NASA rover’s tracks on Mars
Enhanced color image showing where Curiosity rover zigzagged to avoid obstacles as it made its way across the primeval red desert sands of Mars.
From the time it landed on Mars on August 5, 2012 – until a Mars orbiter captured this image on December 11, 2013 – NASA’s Curiosity had driven about 2.86 miles (4.61 kilometers) on the surface of Mars. This enhanced color image shows where the rover zigzagged to avoid steep slopes and other obstacles as it made its way across Mars’ primeval red desert sands, heading toward the lower slopes of Mount Sharp, the central peak of the Gale Crater, where Curiosity set down. NASA said:
Curiosity is progressing from a bright dust-covered area to a region with a darker surface, where windblown sand scours the surface relatively free of dust.
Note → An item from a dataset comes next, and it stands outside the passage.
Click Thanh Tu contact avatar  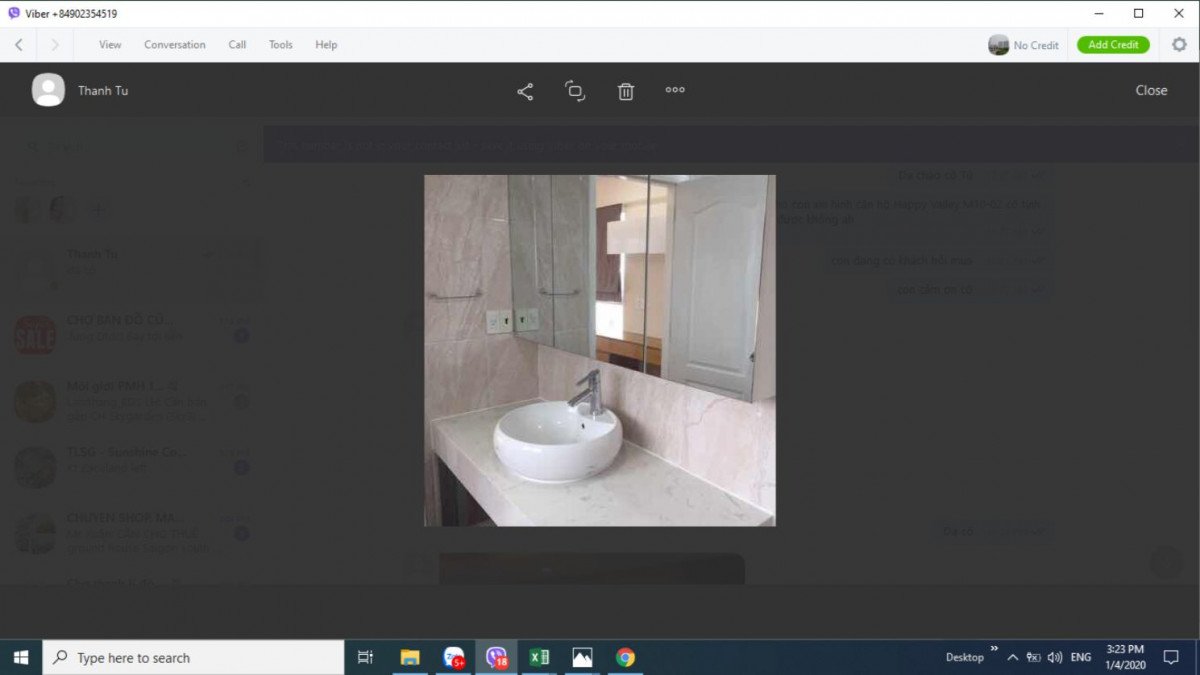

For scale, the two parallel lines of the wheel tracks are about 10 feet (3 meters) apart.
The image came from HiRISE, one of six instruments on NASA’s Mars Reconnaissance Orbiter. Does it thrill you, or bother you, that we humans are making tracks on Mars? If it does bother you at all, remember that Mars isn’t like Earth’s moon. It isn’t airless. Mars has winds and weather and likely soon will cover Curiosity’s tracks with blowing dust.
Bottom line: The HiRISE camera on NASA’s Mars Reconnaissance Orbiter captured a wonderful image of tracks on Mars, made by the Curiosity rover between August 2012 and December 2013.